Jacqueline Fleury . - Je suis passée par quatre camps. L'Allemagne était une immense usine de guerre ; les déportés fournissaient une main d'oeuvre gratuite - et peu importait qu'ils meurent. Aux grands camps étaient associés des Kommandos de travail. Nous avons été acheminées vers un premier Kommando dans des wagons à bestiaux abominables, identiques à ceux qui nous avaient amenées au camp.

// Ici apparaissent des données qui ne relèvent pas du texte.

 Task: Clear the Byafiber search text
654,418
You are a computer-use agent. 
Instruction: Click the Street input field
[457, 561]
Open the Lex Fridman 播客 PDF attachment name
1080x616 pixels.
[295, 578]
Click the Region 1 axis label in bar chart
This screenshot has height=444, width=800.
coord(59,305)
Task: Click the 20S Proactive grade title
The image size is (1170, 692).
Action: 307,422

Le convoi du 15 août 1944 comptait beaucoup de résistantes, passées aux mains de la Gestapo - la plus touchée avait été écartelée - et nous nous sommes déjà beaucoup entraidées durant le voyage. Cela a continué au camp. Dans ce premier Kommando , nous avons formé un grand noyau du refus : il était hors de question pour nous de travailler pour l'armée allemande. Quelle naïveté ! Nous n'avons pas pensé à la punition - nous aurions dû être pendues - mais notre grand nombre nous a sauvées et nous avons été transférées dans un autre Kommando , consacré à la production des V2. Ma mère et moi étions affectées à la vérification de petites pièces. Toutes, nous faisions à notre manière le tri entre les bonnes et les mauvaises, je n'ai pas besoin d'en dire plus... Le commandant de Buchenwald - camp dont dépendait ce Kommando - est venu un jour ; nous avons été punies de manière atroce et avons été envoyées dans un autre camp. Là, nous déchargions des wagons, construisions des routes. Puis nous avons été jetées sur les routes pour les marches de la mort .

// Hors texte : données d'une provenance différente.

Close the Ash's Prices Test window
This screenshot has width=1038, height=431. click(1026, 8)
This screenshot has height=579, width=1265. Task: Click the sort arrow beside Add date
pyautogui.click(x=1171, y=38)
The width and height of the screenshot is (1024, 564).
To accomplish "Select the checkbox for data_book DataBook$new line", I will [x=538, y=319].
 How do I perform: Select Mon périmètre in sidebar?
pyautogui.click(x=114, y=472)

Annick Billon , présidente . - Nous allons regarder une vidéo de l'interview que Marie-José Chombart de Lauwe a accordée à une équipe du Sénat à l'occasion du colloque du 27 mai 2014 sur les résistantes. Pour la présidente de la Fondation pour la mémoire de la déportation, continuer à résister au camp, c'était « rester des êtres pensants ».

La vidéo « La Résistance, c'est sauver la vie » est projetée.

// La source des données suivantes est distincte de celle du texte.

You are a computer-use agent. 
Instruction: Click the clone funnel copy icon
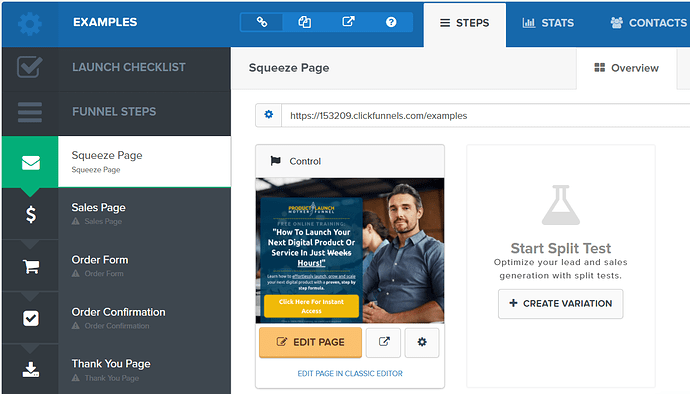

Annick Billon , présidente . - Y a-t-il des questions dans la salle ?

Véronique Peaucelle-Delelis, directrice générale de l'ONACVG . - Face à cette déshumanisation, la foi aidait-elle certaines d'entre vous ?

Jacqueline Fleury . - On connaît l'exemple de Geneviève de Gaulle, qui au camp a continué à prier ; même lorsqu'elle a été enfermée seule au bunker, elle a conservé une foi profonde, comme nombre de mes camarades. C'est quelque chose que, pour ma part, je n'ai pas vécu.

Véronique Peaucelle-Delelis . - Mais vous aviez foi en les valeurs de la République, en la liberté. Comment vivre cet engagement au coeur de cette entreprise de déshumanisation et d'internationalisation de la souffrance et de la mort ? Comment communiquer et s'unir, entre déportées de diverses nationalités ?

Jacqueline Fleury . - Nous étions soudées au-delà de nos nationalités ; cette union a vraiment existé, elle a été très importante, extraordinaire, et elle pourrait durer encore...

Question de la salle . - Quelle est l'appréhension du temps lorsque l'on vit dans de telles conditions ?

Jacqueline Fleury . - Il y avait le réveil à 4h30, l'appel, très long, mortel parfois ; et lorsque nous nous trouvions hors du camp, nous avions des repères temporels, dans ces abominables journées de travail de douze heures : les trains sifflaient à des horaires réguliers, et l'un d'eux annonçait pour nous la fin de la journée et le retour au camp.

Laurence Rossignol , vice-présidente . - Les femmes se sont engagées dans la Résistance alors qu'elles n'avaient pas le droit de vote ni aucune position dans les partis politiques et organismes de pouvoir. Les femmes ont-elles eu des responsabilités éminentes dans la Résistance ? Étaient-elles les égales des hommes ?

Jacqueline Fleury . - J'appartenais pour ma part à un réseau de très jeunes gens, et certaines d'entre nous, communistes par exemple, étaient très attachées à leurs idées. Mais nous n'avions guère le temps pour de tels débats, la vie était si difficile, a fortiori au camp : privées de nourriture, nous tombions de fatigue chaque soir.


* 15 Voir en annexe les reproductions de ces dessins.